With nothing omitted, transcribe the entries exactly as written.

Collected data:
━━━━━━━━━━━━━━━━━━━━
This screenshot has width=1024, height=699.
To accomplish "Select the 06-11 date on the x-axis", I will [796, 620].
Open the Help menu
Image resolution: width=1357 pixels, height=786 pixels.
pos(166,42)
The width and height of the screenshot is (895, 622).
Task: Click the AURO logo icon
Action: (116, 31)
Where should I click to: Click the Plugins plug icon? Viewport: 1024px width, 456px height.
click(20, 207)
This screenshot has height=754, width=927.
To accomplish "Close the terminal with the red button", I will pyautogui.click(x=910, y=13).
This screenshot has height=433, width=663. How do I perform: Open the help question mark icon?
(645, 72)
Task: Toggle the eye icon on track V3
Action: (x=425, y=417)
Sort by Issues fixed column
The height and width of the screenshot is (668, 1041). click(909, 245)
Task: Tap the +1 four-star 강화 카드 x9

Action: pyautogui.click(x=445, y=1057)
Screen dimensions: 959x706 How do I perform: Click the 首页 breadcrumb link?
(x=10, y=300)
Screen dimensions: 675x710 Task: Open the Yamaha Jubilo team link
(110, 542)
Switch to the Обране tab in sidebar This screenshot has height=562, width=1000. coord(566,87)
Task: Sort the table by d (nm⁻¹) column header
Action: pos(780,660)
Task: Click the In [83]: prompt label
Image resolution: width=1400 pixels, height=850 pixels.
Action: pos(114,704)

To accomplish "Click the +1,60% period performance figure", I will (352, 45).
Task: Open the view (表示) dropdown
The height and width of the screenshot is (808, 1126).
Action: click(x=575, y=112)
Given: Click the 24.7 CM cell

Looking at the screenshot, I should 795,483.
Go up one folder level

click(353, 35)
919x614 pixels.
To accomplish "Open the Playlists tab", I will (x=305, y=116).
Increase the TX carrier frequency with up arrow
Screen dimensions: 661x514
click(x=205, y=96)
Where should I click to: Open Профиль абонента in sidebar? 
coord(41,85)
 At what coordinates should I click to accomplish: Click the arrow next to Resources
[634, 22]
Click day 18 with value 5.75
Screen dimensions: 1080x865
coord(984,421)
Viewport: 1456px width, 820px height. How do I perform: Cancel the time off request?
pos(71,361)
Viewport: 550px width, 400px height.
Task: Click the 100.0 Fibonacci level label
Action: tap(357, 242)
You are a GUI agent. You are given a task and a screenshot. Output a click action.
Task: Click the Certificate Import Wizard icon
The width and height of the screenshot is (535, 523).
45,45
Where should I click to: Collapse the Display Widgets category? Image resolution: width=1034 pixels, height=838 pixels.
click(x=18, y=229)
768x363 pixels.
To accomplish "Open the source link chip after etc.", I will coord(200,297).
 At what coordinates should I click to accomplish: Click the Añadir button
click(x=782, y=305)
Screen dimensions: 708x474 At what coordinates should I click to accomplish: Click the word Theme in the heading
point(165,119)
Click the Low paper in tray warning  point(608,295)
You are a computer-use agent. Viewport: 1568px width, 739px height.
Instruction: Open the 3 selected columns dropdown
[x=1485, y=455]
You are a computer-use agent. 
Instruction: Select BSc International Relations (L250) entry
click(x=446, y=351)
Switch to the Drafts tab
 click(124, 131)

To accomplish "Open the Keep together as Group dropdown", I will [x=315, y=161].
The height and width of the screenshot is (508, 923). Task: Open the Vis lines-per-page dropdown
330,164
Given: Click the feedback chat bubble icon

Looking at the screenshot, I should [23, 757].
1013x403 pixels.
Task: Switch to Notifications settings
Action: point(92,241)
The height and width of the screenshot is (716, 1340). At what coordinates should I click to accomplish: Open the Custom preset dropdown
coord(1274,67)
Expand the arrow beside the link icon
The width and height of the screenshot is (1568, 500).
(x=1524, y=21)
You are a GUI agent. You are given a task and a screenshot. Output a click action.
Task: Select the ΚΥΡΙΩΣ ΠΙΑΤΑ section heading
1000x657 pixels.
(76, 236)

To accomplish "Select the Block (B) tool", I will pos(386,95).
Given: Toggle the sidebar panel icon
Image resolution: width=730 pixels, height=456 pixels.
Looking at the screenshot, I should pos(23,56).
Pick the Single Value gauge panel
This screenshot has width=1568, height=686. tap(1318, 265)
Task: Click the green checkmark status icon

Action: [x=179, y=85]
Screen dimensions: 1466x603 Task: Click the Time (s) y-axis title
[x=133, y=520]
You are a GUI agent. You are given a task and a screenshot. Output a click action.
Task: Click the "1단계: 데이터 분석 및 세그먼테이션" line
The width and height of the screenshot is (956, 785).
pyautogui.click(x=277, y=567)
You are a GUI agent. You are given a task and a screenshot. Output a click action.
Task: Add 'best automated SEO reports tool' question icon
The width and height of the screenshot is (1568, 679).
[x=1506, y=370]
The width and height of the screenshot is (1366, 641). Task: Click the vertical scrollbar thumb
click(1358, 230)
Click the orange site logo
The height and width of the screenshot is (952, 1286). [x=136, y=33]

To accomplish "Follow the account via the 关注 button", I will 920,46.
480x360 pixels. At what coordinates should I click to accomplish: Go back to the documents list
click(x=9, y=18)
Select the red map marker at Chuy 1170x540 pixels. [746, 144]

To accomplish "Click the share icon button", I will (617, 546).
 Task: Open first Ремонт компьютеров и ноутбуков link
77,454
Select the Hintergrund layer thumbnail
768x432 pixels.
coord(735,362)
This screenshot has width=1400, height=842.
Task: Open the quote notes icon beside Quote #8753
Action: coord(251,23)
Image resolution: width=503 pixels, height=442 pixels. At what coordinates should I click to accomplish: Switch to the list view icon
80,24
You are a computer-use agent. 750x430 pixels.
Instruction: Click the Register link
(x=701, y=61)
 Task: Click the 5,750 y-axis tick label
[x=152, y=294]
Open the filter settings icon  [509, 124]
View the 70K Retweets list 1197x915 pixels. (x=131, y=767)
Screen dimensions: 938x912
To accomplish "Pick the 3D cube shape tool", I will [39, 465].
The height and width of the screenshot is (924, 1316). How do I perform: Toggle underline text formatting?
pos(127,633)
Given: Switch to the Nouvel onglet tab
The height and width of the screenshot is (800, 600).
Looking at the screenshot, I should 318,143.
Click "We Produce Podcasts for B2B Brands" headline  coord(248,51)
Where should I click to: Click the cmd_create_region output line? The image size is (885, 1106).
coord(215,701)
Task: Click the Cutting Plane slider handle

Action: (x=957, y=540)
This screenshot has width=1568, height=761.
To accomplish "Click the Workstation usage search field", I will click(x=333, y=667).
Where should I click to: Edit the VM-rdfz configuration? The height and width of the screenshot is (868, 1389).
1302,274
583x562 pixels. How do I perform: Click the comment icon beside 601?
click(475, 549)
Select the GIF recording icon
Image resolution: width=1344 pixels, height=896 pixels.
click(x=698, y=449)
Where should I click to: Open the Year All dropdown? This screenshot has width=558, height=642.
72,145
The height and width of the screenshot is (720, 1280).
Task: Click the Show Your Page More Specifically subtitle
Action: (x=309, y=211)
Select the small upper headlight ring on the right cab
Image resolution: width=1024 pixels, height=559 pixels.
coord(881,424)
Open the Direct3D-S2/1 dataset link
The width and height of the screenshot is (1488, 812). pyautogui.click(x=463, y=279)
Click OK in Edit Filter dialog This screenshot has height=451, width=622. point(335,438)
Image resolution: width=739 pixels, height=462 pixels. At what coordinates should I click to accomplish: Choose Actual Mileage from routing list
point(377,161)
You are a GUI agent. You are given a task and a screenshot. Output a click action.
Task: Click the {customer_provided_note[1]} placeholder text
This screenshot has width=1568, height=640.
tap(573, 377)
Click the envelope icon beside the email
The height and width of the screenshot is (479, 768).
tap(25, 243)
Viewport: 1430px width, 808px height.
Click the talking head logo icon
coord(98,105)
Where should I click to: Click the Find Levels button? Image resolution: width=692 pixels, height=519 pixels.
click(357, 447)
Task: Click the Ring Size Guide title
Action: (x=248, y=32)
━━━━━━━━━━━━━━━━━━━━
Result of this exercise:
This screenshot has width=1024, height=699.
To accomplish "Select the 06-11 date on the x-axis", I will [796, 620].
Open the Help menu
Image resolution: width=1357 pixels, height=786 pixels.
pos(166,42)
The width and height of the screenshot is (895, 622).
Task: Click the AURO logo icon
Action: (116, 31)
Where should I click to: Click the Plugins plug icon? Viewport: 1024px width, 456px height.
click(20, 207)
This screenshot has height=754, width=927.
To accomplish "Close the terminal with the red button", I will pyautogui.click(x=910, y=13).
This screenshot has height=433, width=663. How do I perform: Open the help question mark icon?
(645, 72)
Task: Toggle the eye icon on track V3
Action: (x=425, y=417)
Sort by Issues fixed column
The height and width of the screenshot is (668, 1041). click(909, 245)
Task: Tap the +1 four-star 강화 카드 x9

Action: pyautogui.click(x=445, y=1057)
Screen dimensions: 959x706 How do I perform: Click the 首页 breadcrumb link?
(x=10, y=300)
Screen dimensions: 675x710 Task: Open the Yamaha Jubilo team link
(110, 542)
Switch to the Обране tab in sidebar This screenshot has height=562, width=1000. coord(566,87)
Task: Sort the table by d (nm⁻¹) column header
Action: pos(780,660)
Task: Click the In [83]: prompt label
Image resolution: width=1400 pixels, height=850 pixels.
Action: pos(114,704)

To accomplish "Click the +1,60% period performance figure", I will (352, 45).
Task: Open the view (表示) dropdown
The height and width of the screenshot is (808, 1126).
Action: click(x=575, y=112)
Given: Click the 24.7 CM cell

Looking at the screenshot, I should 795,483.
Go up one folder level

click(353, 35)
919x614 pixels.
To accomplish "Open the Playlists tab", I will (x=305, y=116).
Increase the TX carrier frequency with up arrow
Screen dimensions: 661x514
click(x=205, y=96)
Where should I click to: Open Профиль абонента in sidebar? 
coord(41,85)
 At what coordinates should I click to accomplish: Click the arrow next to Resources
[634, 22]
Click day 18 with value 5.75
Screen dimensions: 1080x865
coord(984,421)
Viewport: 1456px width, 820px height. How do I perform: Cancel the time off request?
pos(71,361)
Viewport: 550px width, 400px height.
Task: Click the 100.0 Fibonacci level label
Action: tap(357, 242)
You are a GUI agent. You are given a task and a screenshot. Output a click action.
Task: Click the Certificate Import Wizard icon
The width and height of the screenshot is (535, 523).
45,45
Where should I click to: Collapse the Display Widgets category? Image resolution: width=1034 pixels, height=838 pixels.
click(x=18, y=229)
768x363 pixels.
To accomplish "Open the source link chip after etc.", I will coord(200,297).
 At what coordinates should I click to accomplish: Click the Añadir button
click(x=782, y=305)
Screen dimensions: 708x474 At what coordinates should I click to accomplish: Click the word Theme in the heading
point(165,119)
Click the Low paper in tray warning  point(608,295)
You are a computer-use agent. Viewport: 1568px width, 739px height.
Instruction: Open the 3 selected columns dropdown
[x=1485, y=455]
You are a computer-use agent. 
Instruction: Select BSc International Relations (L250) entry
click(x=446, y=351)
Switch to the Drafts tab
 click(124, 131)

To accomplish "Open the Keep together as Group dropdown", I will [x=315, y=161].
The height and width of the screenshot is (508, 923). Task: Open the Vis lines-per-page dropdown
330,164
Given: Click the feedback chat bubble icon

Looking at the screenshot, I should [23, 757].
1013x403 pixels.
Task: Switch to Notifications settings
Action: point(92,241)
The height and width of the screenshot is (716, 1340). At what coordinates should I click to accomplish: Open the Custom preset dropdown
coord(1274,67)
Expand the arrow beside the link icon
The width and height of the screenshot is (1568, 500).
(x=1524, y=21)
You are a GUI agent. You are given a task and a screenshot. Output a click action.
Task: Select the ΚΥΡΙΩΣ ΠΙΑΤΑ section heading
1000x657 pixels.
(76, 236)

To accomplish "Select the Block (B) tool", I will pos(386,95).
Given: Toggle the sidebar panel icon
Image resolution: width=730 pixels, height=456 pixels.
Looking at the screenshot, I should pos(23,56).
Pick the Single Value gauge panel
This screenshot has width=1568, height=686. tap(1318, 265)
Task: Click the green checkmark status icon

Action: [x=179, y=85]
Screen dimensions: 1466x603 Task: Click the Time (s) y-axis title
[x=133, y=520]
You are a GUI agent. You are given a task and a screenshot. Output a click action.
Task: Click the "1단계: 데이터 분석 및 세그먼테이션" line
The width and height of the screenshot is (956, 785).
pyautogui.click(x=277, y=567)
You are a GUI agent. You are given a task and a screenshot. Output a click action.
Task: Add 'best automated SEO reports tool' question icon
The width and height of the screenshot is (1568, 679).
[x=1506, y=370]
The width and height of the screenshot is (1366, 641). Task: Click the vertical scrollbar thumb
click(1358, 230)
Click the orange site logo
The height and width of the screenshot is (952, 1286). [x=136, y=33]

To accomplish "Follow the account via the 关注 button", I will 920,46.
480x360 pixels. At what coordinates should I click to accomplish: Go back to the documents list
click(x=9, y=18)
Select the red map marker at Chuy 1170x540 pixels. [746, 144]

To accomplish "Click the share icon button", I will (617, 546).
 Task: Open first Ремонт компьютеров и ноутбуков link
77,454
Select the Hintergrund layer thumbnail
768x432 pixels.
coord(735,362)
This screenshot has width=1400, height=842.
Task: Open the quote notes icon beside Quote #8753
Action: coord(251,23)
Image resolution: width=503 pixels, height=442 pixels. At what coordinates should I click to accomplish: Switch to the list view icon
80,24
You are a computer-use agent. 750x430 pixels.
Instruction: Click the Register link
(x=701, y=61)
 Task: Click the 5,750 y-axis tick label
[x=152, y=294]
Open the filter settings icon  [509, 124]
View the 70K Retweets list 1197x915 pixels. (x=131, y=767)
Screen dimensions: 938x912
To accomplish "Pick the 3D cube shape tool", I will [39, 465].
The height and width of the screenshot is (924, 1316). How do I perform: Toggle underline text formatting?
pos(127,633)
Given: Switch to the Nouvel onglet tab
The height and width of the screenshot is (800, 600).
Looking at the screenshot, I should 318,143.
Click "We Produce Podcasts for B2B Brands" headline  coord(248,51)
Where should I click to: Click the cmd_create_region output line? The image size is (885, 1106).
coord(215,701)
Task: Click the Cutting Plane slider handle

Action: (x=957, y=540)
This screenshot has width=1568, height=761.
To accomplish "Click the Workstation usage search field", I will click(x=333, y=667).
Where should I click to: Edit the VM-rdfz configuration? The height and width of the screenshot is (868, 1389).
1302,274
583x562 pixels. How do I perform: Click the comment icon beside 601?
click(475, 549)
Select the GIF recording icon
Image resolution: width=1344 pixels, height=896 pixels.
click(x=698, y=449)
Where should I click to: Open the Year All dropdown? This screenshot has width=558, height=642.
72,145
The height and width of the screenshot is (720, 1280).
Task: Click the Show Your Page More Specifically subtitle
Action: (x=309, y=211)
Select the small upper headlight ring on the right cab
Image resolution: width=1024 pixels, height=559 pixels.
coord(881,424)
Open the Direct3D-S2/1 dataset link
The width and height of the screenshot is (1488, 812). pyautogui.click(x=463, y=279)
Click OK in Edit Filter dialog This screenshot has height=451, width=622. point(335,438)
Image resolution: width=739 pixels, height=462 pixels. At what coordinates should I click to accomplish: Choose Actual Mileage from routing list
point(377,161)
You are a GUI agent. You are given a task and a screenshot. Output a click action.
Task: Click the {customer_provided_note[1]} placeholder text
This screenshot has width=1568, height=640.
tap(573, 377)
Click the envelope icon beside the email
The height and width of the screenshot is (479, 768).
tap(25, 243)
Viewport: 1430px width, 808px height.
Click the talking head logo icon
coord(98,105)
Where should I click to: Click the Find Levels button? Image resolution: width=692 pixels, height=519 pixels.
click(357, 447)
Task: Click the Ring Size Guide title
Action: (x=248, y=32)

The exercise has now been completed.